_Exercise prompt_. Please copy the entries below word for word, from their first line through the line containing "coord(1514,66)", and leave out the pictures.

+++

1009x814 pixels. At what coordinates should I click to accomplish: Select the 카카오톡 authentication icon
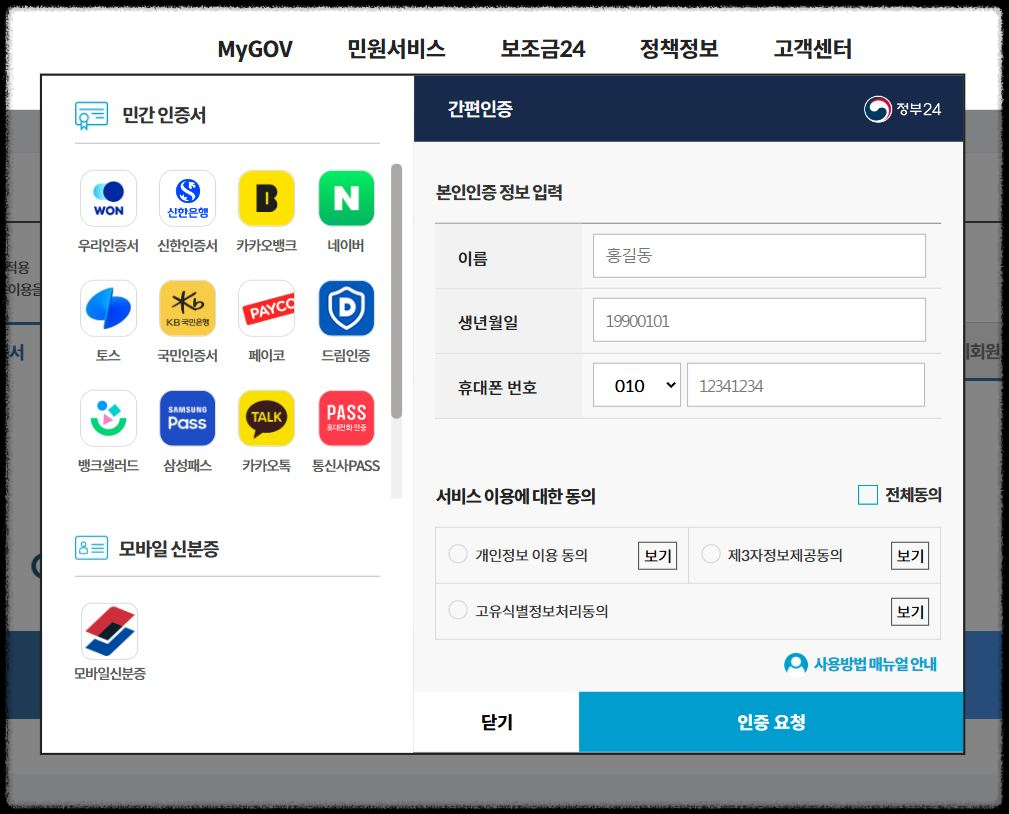266,418
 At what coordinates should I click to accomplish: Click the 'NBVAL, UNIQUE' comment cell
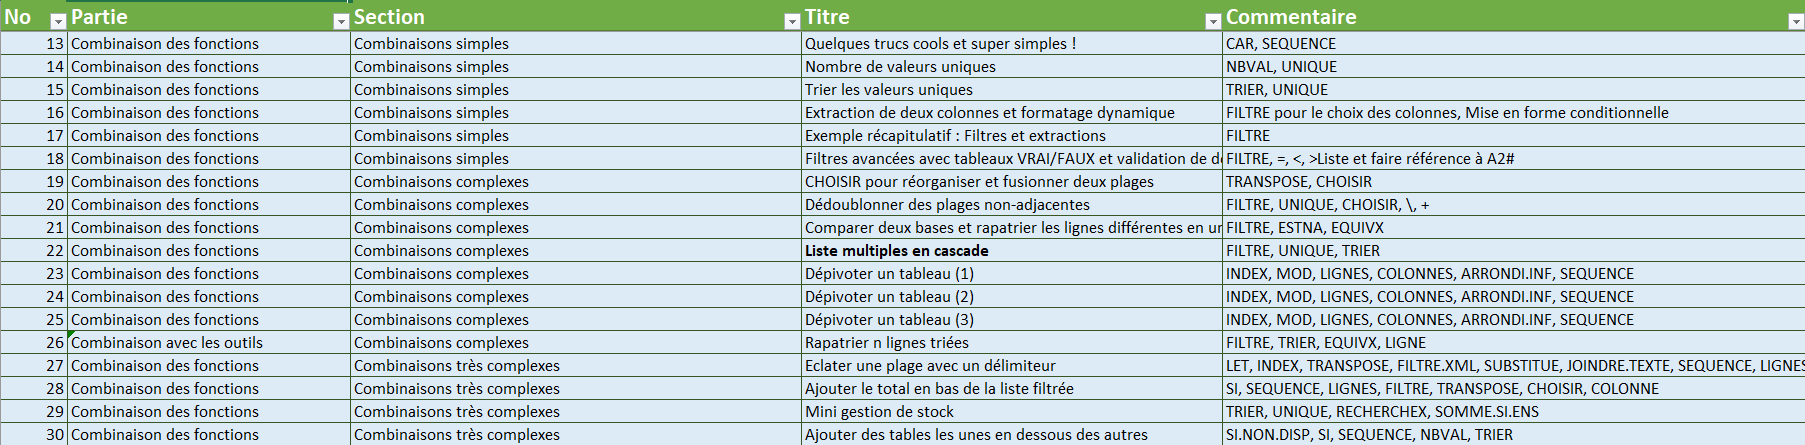coord(1514,66)
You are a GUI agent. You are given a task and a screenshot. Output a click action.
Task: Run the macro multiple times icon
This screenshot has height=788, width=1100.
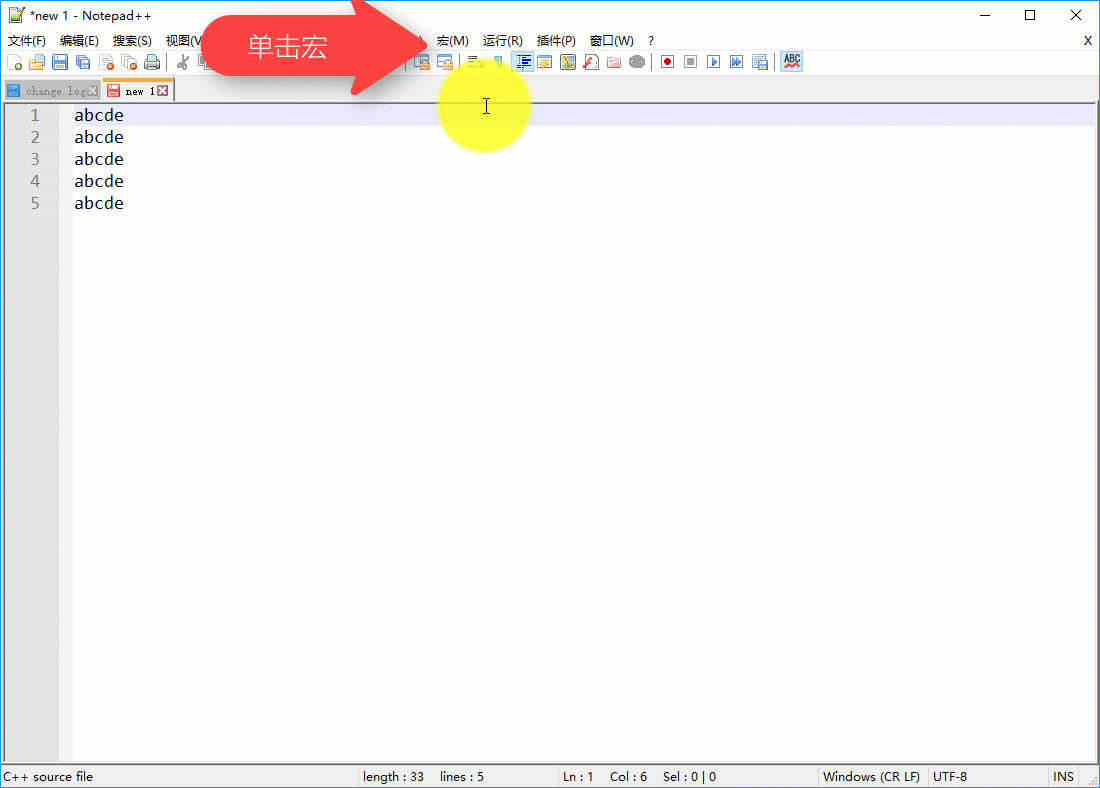point(737,61)
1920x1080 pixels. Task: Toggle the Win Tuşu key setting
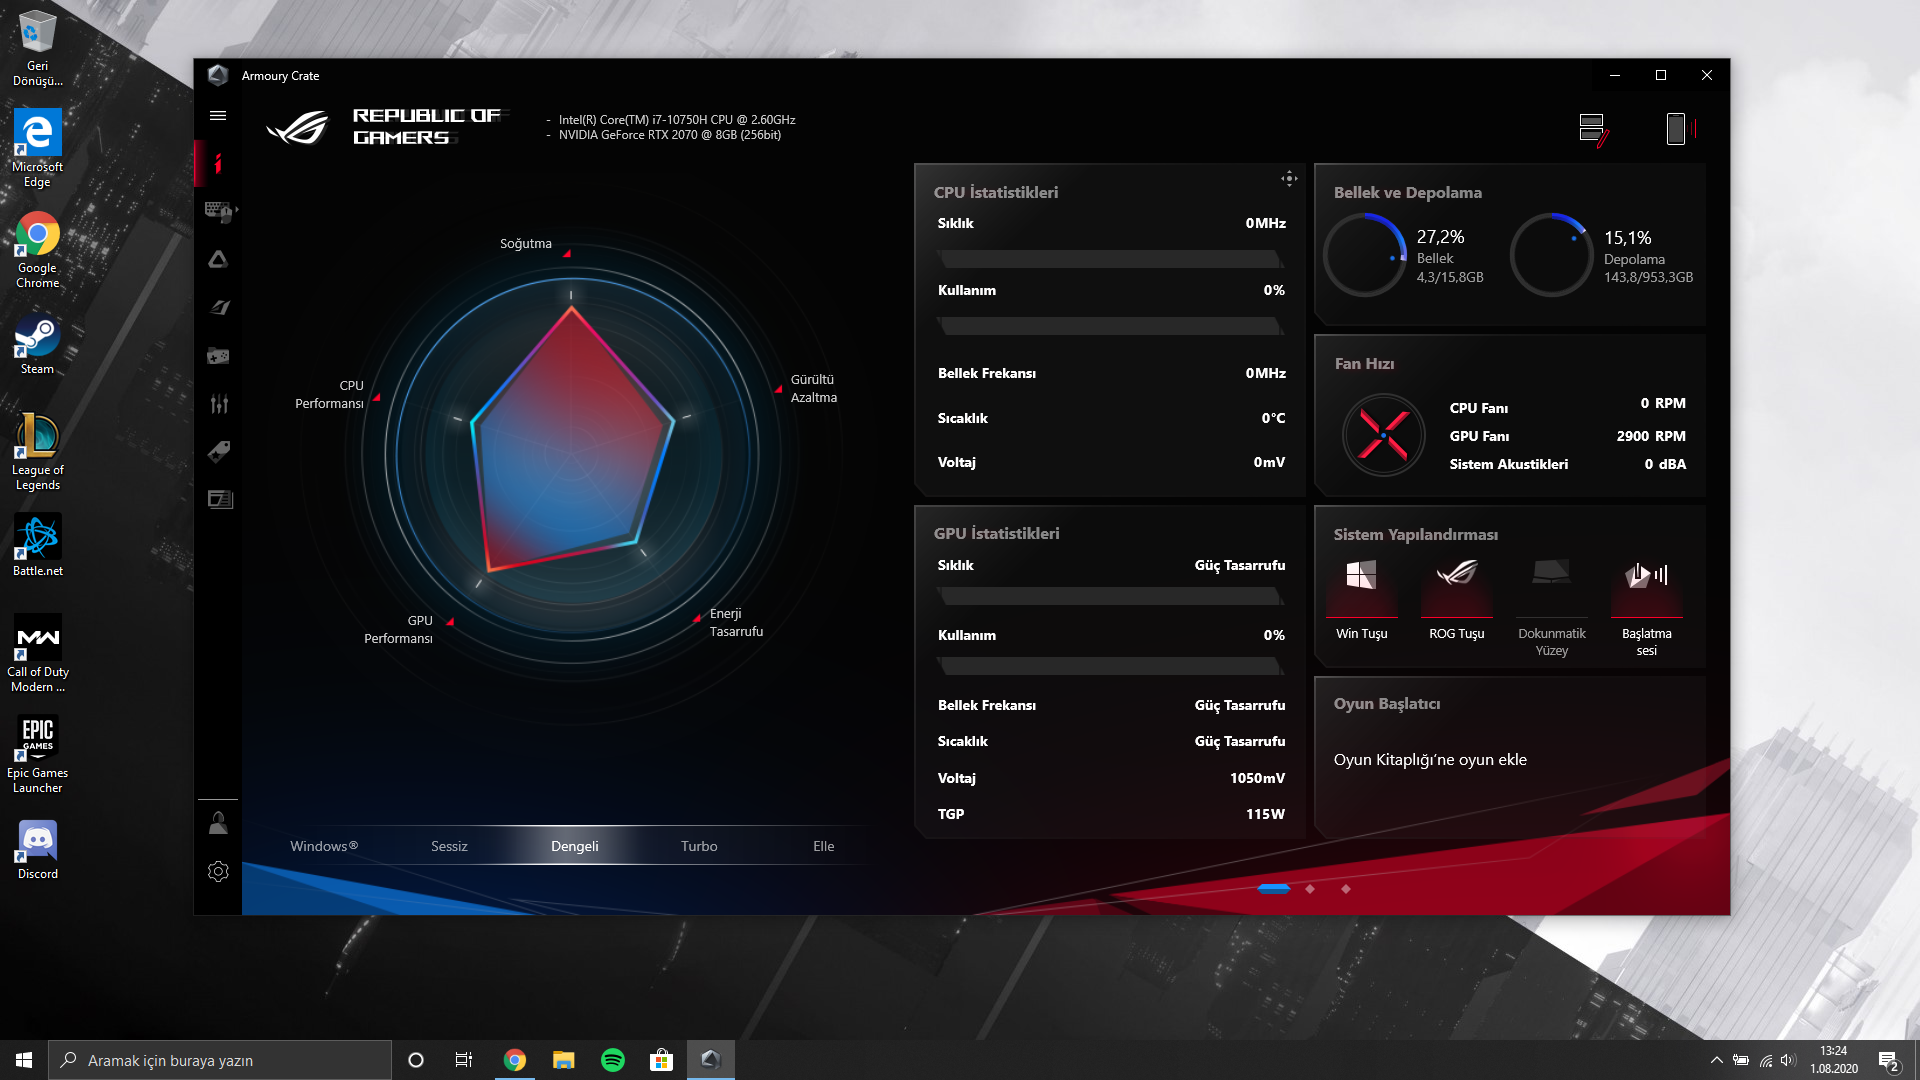pyautogui.click(x=1361, y=589)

+++

_Complete response_.
1009x814 pixels. At what coordinates should I click to accomplish: Select the 카카오톡 authentication icon
266,418
 At what coordinates should I click to accomplish: Click the 'NBVAL, UNIQUE' comment cell
coord(1514,66)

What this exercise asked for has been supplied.